Rewrite the data from its start up to and including the line with "Action: [x=718, y=67]", and only those lines, keeping the requests. Multiply each coordinate in the answers by 0.45 and round to a whole number, with halves rounded up.

##########

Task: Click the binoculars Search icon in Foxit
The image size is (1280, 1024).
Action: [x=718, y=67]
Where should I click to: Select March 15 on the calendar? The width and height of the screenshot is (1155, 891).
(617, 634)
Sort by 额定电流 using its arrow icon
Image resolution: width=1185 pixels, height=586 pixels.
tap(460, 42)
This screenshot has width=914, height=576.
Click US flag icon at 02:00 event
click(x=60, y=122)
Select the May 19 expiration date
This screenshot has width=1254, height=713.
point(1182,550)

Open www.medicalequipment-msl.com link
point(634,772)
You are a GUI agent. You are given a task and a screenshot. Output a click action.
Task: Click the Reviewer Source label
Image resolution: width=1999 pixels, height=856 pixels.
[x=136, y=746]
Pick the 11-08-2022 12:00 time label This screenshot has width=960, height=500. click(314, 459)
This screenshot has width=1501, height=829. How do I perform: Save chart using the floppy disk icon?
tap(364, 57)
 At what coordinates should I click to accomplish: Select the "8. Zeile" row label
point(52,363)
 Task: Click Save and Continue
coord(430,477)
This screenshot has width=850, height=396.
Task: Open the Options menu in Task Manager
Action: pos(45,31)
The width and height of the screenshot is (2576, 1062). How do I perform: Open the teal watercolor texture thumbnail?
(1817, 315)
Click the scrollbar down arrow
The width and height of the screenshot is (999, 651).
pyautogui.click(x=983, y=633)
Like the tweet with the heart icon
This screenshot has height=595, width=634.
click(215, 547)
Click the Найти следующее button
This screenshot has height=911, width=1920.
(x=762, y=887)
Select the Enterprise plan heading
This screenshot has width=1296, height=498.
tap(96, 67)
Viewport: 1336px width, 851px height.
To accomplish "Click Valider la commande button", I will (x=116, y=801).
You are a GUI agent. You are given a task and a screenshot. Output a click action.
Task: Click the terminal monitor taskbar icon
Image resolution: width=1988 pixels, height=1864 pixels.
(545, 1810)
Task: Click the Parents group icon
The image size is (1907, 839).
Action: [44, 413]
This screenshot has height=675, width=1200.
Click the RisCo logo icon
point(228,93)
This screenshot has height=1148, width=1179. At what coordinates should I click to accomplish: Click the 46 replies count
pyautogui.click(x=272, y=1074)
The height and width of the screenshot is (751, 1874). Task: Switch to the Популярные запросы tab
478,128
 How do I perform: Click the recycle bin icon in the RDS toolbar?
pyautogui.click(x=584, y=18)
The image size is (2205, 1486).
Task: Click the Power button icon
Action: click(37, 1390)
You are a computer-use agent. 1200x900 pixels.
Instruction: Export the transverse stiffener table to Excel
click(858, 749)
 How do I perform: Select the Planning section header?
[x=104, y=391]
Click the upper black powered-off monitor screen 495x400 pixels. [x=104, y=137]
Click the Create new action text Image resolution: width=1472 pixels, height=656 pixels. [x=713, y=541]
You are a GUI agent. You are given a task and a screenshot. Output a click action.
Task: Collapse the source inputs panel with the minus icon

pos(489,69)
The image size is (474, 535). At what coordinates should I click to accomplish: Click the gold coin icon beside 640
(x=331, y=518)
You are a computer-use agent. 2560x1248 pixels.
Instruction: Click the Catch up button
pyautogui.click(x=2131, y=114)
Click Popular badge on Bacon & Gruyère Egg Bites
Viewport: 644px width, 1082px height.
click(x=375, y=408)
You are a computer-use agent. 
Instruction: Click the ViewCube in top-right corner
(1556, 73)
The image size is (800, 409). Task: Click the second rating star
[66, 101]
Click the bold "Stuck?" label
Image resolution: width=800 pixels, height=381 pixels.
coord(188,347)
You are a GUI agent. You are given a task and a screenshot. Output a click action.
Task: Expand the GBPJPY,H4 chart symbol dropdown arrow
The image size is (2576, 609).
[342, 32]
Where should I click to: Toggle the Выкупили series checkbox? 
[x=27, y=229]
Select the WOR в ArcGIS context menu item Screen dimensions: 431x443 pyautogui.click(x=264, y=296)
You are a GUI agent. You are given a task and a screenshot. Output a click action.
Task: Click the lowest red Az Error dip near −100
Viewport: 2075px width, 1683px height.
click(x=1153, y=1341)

##########

> Reply
Task: Click the binoculars Search icon in Foxit
The image size is (1280, 1024).
Action: [x=323, y=30]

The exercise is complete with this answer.